Update the rows from the line with "This screenshot has width=454, height=416." through the line with "Action: [x=90, y=72]", changing "screenshot" to "image" and keeping everything else the same. Omit the pictures from your answer.

[Records from a data collection]
'''

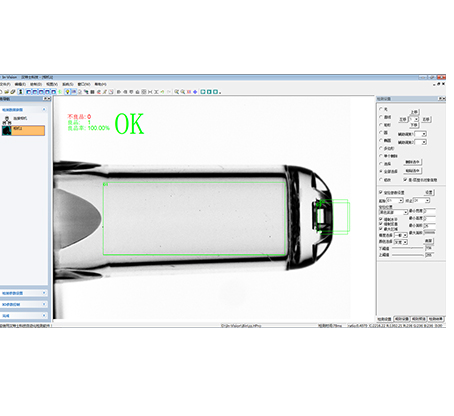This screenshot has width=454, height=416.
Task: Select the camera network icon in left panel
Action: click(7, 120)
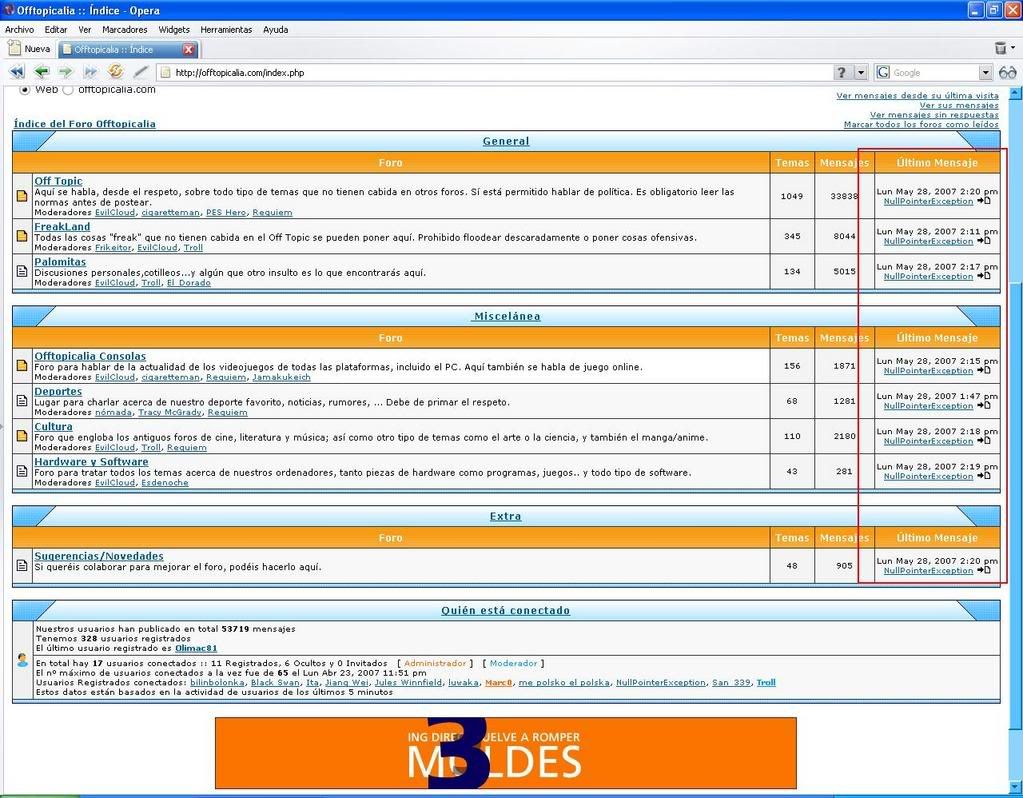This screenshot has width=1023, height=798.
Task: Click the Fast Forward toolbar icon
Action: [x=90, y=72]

'''
'''

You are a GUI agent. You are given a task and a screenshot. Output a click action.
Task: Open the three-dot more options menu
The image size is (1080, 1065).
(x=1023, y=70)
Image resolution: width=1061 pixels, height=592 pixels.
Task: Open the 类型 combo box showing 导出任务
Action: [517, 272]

'''

### Correct response
This image has width=454, height=416.
Task: Select the camera network icon in left panel
Action: click(7, 120)
This image has width=1023, height=798.
Task: Click the Fast Forward toolbar icon
Action: [x=90, y=72]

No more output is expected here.